Jean-Louis Coulloc’h a joué au théâtre sous la direction de Jean-Claude Fall (Platonov d’Anton Tchekhov) ; Sylvie Jobert (le Charme et l’épouvante de Marcel Moreau) ; Thierry Bédard (Pathologie verbale) ; Claude Régy (Jeanne d’Arc au bûcher de Paul Claudel et Arthur Honegger, Mélancholia de Jon Fosse) ; François Tanguy (Choral, La Bataille du Tagliamento, Orphéon) ; Pierre Meunier (Le Tas, Les Égarés) ; Madeleine Louarn (La Légende de Saint-Triphine) ; Nadia Vonderheyden (Médée de Sénèque) ; Daniel Jeanneteau et Marie-Christine Soma (Feux d’après August Stramm) ; Laurent Fréchuret (Médée de Sénèque) ; Sophie Langevin (Hiver de Jon Fosse) ; Benoit Giros, May Bouhada, (1939 au jour le jour). À la radio : La marée fait flotter les villes de Kay Mortley et Alain Mahé, France Culture. Au cinéma, courts-métrages : Synopsis de Florent Trochel ; Le début de l’hiver d’Eric Guiradeau ; Bake a cake d’Aliocha Allard. Longs métrages : Lady Chatterley, de Pascale Ferran ; Circuit Carole, d’Emmanuelle Cuault ; Skylab, de Julie Delpy ; Je suis un vagabond, de Charlie Najman. Il a participé également en 2006 au projet collectif Ultimo Round qui l’a emmené jusqu’à Valparaiso au Chili.
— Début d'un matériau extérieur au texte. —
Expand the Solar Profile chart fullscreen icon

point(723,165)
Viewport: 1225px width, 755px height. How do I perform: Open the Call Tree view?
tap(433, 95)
Alain Mahé. Compositeur, improvisateur, Alain Mahé développe des musiques électro-acoustiques et électroniques. Il crée le groupe Bohème de chic et depuis joue ou compose avec Jean-François Pauvros, Carlos Zingaro, Carol Robinson, Kamal Hamadache, Thierry Madiot, Pascal Battus, Emmanuelle Tat, Patrick Molard, Keyvan Chemirani, Hélène Breshant, Bao Luo… Compose La marée fait flotter les villes – Paul Klee. Il réalise des pièces radiophoniques : Chien de feu, La marée fait flotter les villes, (pour un) Paso Doble (sonore) avec Kaye Mortley. Alain Mahé compose musiques et créations sonores pour le spectacle vivant. Il travaille avec les metteurs en scène Francois Tanguy et les chorégraphes Carlotta Ikeda, Ko Murobushi, François Verret, le peintre Miquel Barcelò et Josef Nadj sur Paso doble, Nan Goldin sur Sœurs saintes & Sybilles. Il collabore aux spectacles de Pierre Meunier depuis 1999 : Le Chant du ressort, Le Tas, Les Egarés, Sexamor et Du fond des gorges.